Typically, goals are based on a hierarchy: at the top of a pyramid are peak goals – the furthest one can imagin­­­­e oneself from the present state. In the middle are distant goals that bridge lofty peak goals to task goals – those things that are accomplished daily to reach the peak goal.6 While a feeling of accomplishment may be appropriate in certain situations (e.g. completing a project for a class), it may not create the best mentality.6

In a study by Hadley et al, the investigators discovered that clinically depressed patients have goals and thoughts about the future; however, they tend to be conditional.1 Conditional goals predicate individual happiness and self-worth on goal achievement.  Thus mental anguish can result from attempting to reach the goal through daily tasks.1

Instead, do away with focusing on a goal and instead focus on daily commitment to change. Eventually, you will surpass that goal without creating cognitive pressure and anxiety to achieve it.  Moreover, you will benefit from the change you’ve adopted.5  For example, I want to run at least one marathon in my lifetime. This requires training by scheduling runs and increasing slowly until day of the race. After the marathon, I may not feel as motivated to stay in shape. What if, instead, I set a goal to run five miles three times weekly and made it a healthy lifestyle habit? In one year, I will have run nearly 30 marathon-equivalents with no artificial goal “event” that might trigger me to stop.

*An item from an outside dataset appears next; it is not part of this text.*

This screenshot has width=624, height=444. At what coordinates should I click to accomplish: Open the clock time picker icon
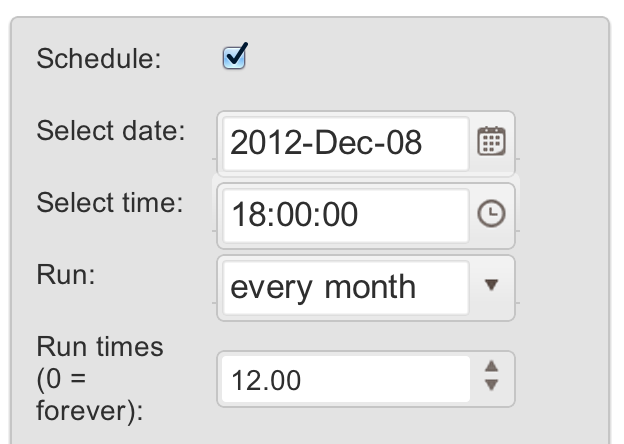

4. After every stage, evaluate how well Reflection, Plan, and Action, was completed. (Constantly evaluate how effectively you are sailing towards your port)

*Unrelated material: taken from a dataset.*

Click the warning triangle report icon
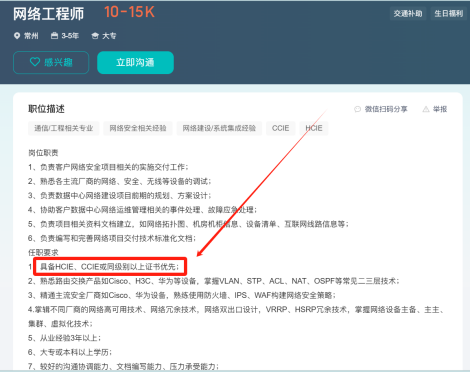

Repeatedly reflect and decide if what you are doing is contributing toward your goals. If so, give yourself some praise. If not, re-assessment and re-planning is warranted.2

5. Lastly, Record and Review your progress constantly. (Remember the paths you sailed for future reference)

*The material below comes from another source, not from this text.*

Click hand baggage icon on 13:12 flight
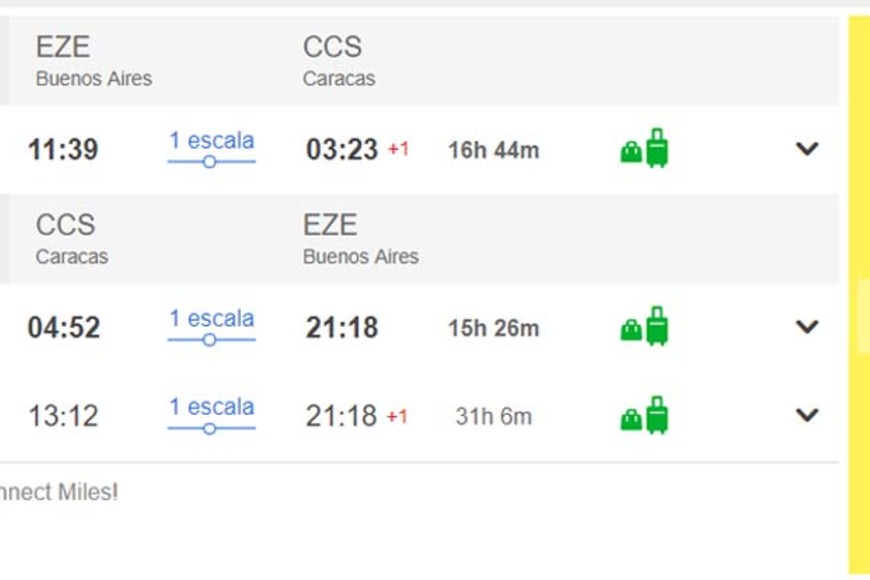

This serves as documentation to help plan future actions.  You may wish to include some of your accomplishments on your curriculum vitae. During each evaluation step, this can be useful as a guide to help you remember where you are in reaching your goals. This record must be easy to understand and up-to-date.2

If you use the CPD cycle wisely, any wind will be favorable because you know to which port you are sailing, have a plan on how to get there, and will continually evaluate your progress.

References:
  1. Hadley SA, MacLeod AK. Conditional goal-setting, personal goals and hopelessness about the future. Cognition and emotion 2010;24:1191-8.
  2. Dopp AL, Moulton JR, Rouse MJ, et al. Continuing professional development (CPD). Written 2009. Accessed 11 Feb 2014.
  3. Downe M, Koestner R, Horberg E, et al. Exploring the relation of independent and interdependent self-construals to why and how people pursue personal goals. J Soc Psychol. 2006;146:517-31.
  4. Elliot AJ, Sedikides C, Murayama K, et al. Cross-cultural generality and specificity in self-regulation: avoidance personal goals and multiple aspects of well-being in the United States and Japan. Emotion. 2012;12:1031-40.
  5. Clear J. Forget setting goals. Focus on this instead. Written 17 Dec 2013. Accessed 8 Feb 2014. 
  6. Masuda AD, Kane TD, Shoptaugh CF, et al. The role of a vivid and challenging personal vision in goal hierarchies. J Psychol. 2010;144:221-42.